#### Text passage:
A family of Hazara asylum-seekers from Afghanistan (father, mother, three-year old daughter and the mother’s brother) had been arrested for attempting to leave the country with false documents in December 2008. The criminal court gave the adults a suspended six-month sentence, a €3,000 fine, and ordered their judicial deportation. The family was reported to have been tried without the presence of a lawyer or an interpreter. They were detained together for four months in a borderguard station in the north of Greece under reportedly poor conditions, and were subsequently separated. The mother and her daughter were transferred to a women’s prison facility in Thiva and the two men to Korydallos prison. The family did not manage to apply for asylum until their transfer from the borderguard station to the prison facilities. The mother is reported to have only learnt the grounds of her detention after her transfer.
In August 2009, the Thiva Misdemeanours Court rejected the mother’s objections against the judicial deportation order, despite the fact that her deportation could not be effected because of her status as an asylum-seeker and of the fact that she did not have a passport.63 The mother and daughter remained in detention for 15 months (they were released in March 2010) solely for the purpose of effecting the mother’s judicial deportation.


A., an ethnic Hazara, arrived irregularly on the island of Samos on 10 December 2009. He presented himself voluntarily to the Vathi police station because he wished to seek protection and was automatically detained.
During his detention, A. told Amnesty International that he was interviewed by an officer who spoke to him in Arabic and in English. On the basis of its own interview, Amnesty International concluded that A. spoke very little English. A. told the officer that he was from Afghanistan and was a minor. Nevertheless, A was registered as an Iranian and an adult.
After a few days, A. was transferred to the Samos immigration detention centre. He told Amnesty International that, although he wanted to apply for asylum, no one informed him about asylum determination procedures, and neither did he see any information leaflet about this.

#### Recorded information:

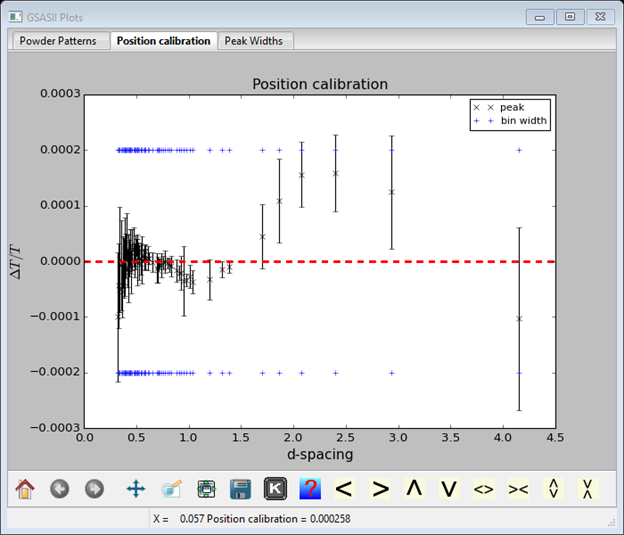The height and width of the screenshot is (535, 624).
Task: Open the Configure subplots tool
Action: tap(206, 489)
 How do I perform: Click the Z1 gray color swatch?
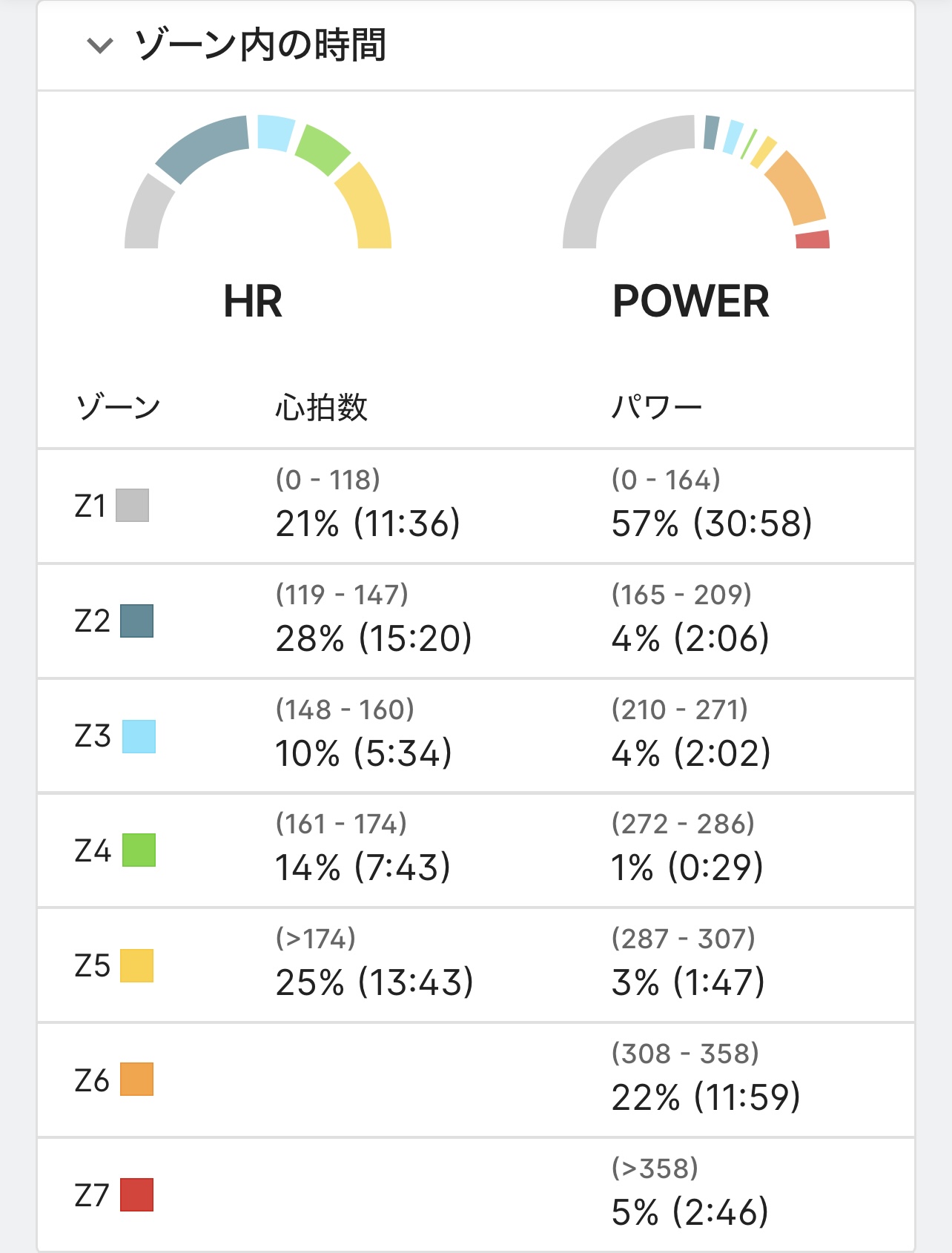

#### Exercise objective:
In the text about asylum-seekers detained in Greece, to which prison were the two men of the Hazara family transferred?

#### Completed task:
Korydallos prison.